**What you are asked to do:** Render the lines of the listing below, from the line containing "Where should I" through the line containing "click(874, 121)", both included, as a numbered list with no blank lines. Leave the pictures out.

**Records supplied:**
>> BEGIN
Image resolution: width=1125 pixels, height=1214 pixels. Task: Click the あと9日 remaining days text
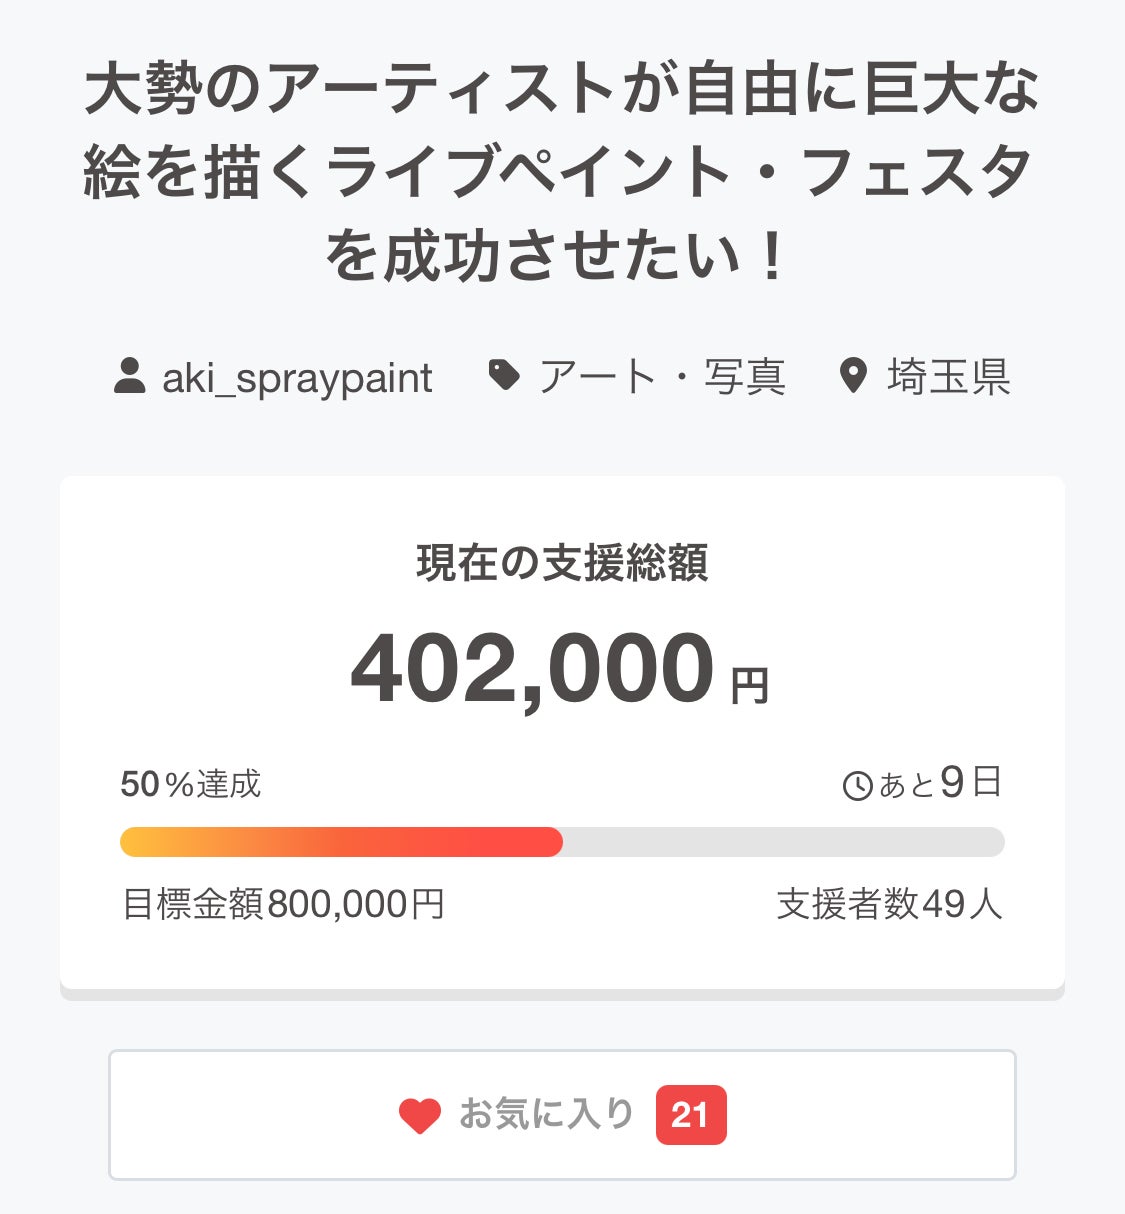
>> END
>> BEGIN
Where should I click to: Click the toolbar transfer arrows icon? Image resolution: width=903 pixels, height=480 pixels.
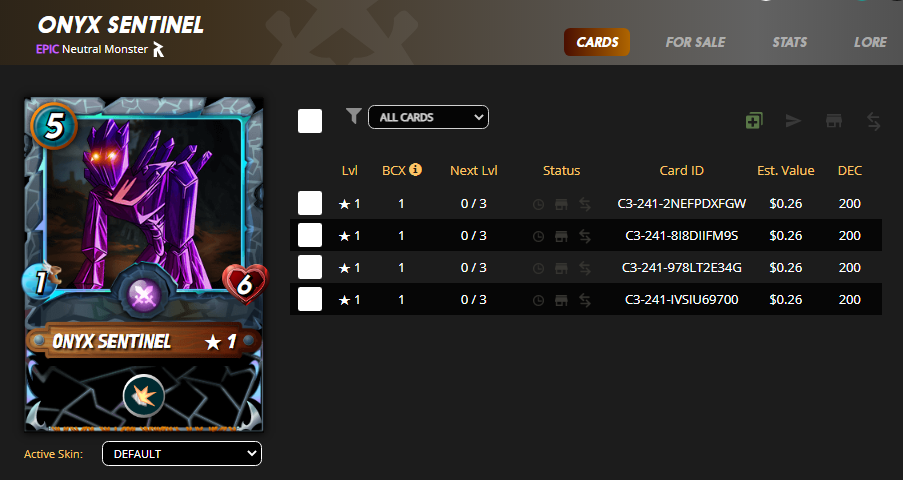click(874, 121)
>> END
>> BEGIN
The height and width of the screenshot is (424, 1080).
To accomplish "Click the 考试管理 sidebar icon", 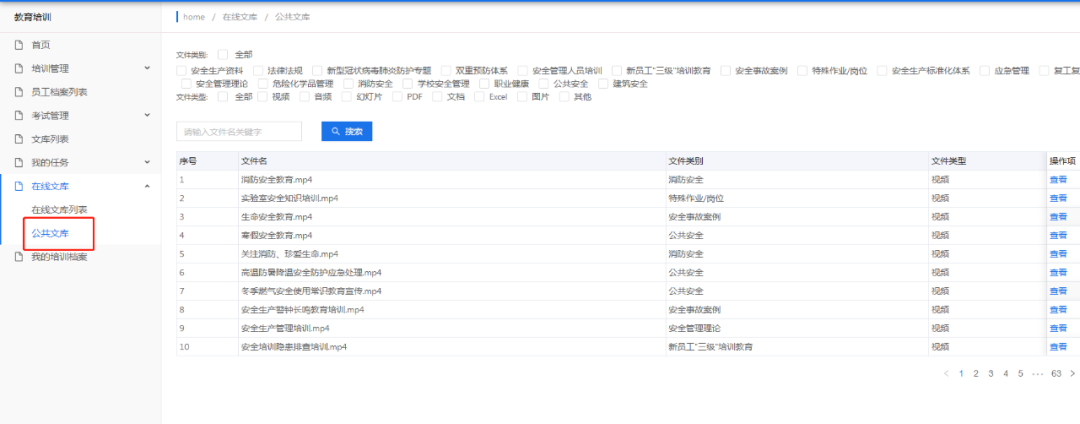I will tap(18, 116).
>> END
**Task solution:**
1. Where should I click to: Click the toolbar transfer arrows icon? Image resolution: width=903 pixels, height=480 pixels.
2. click(874, 121)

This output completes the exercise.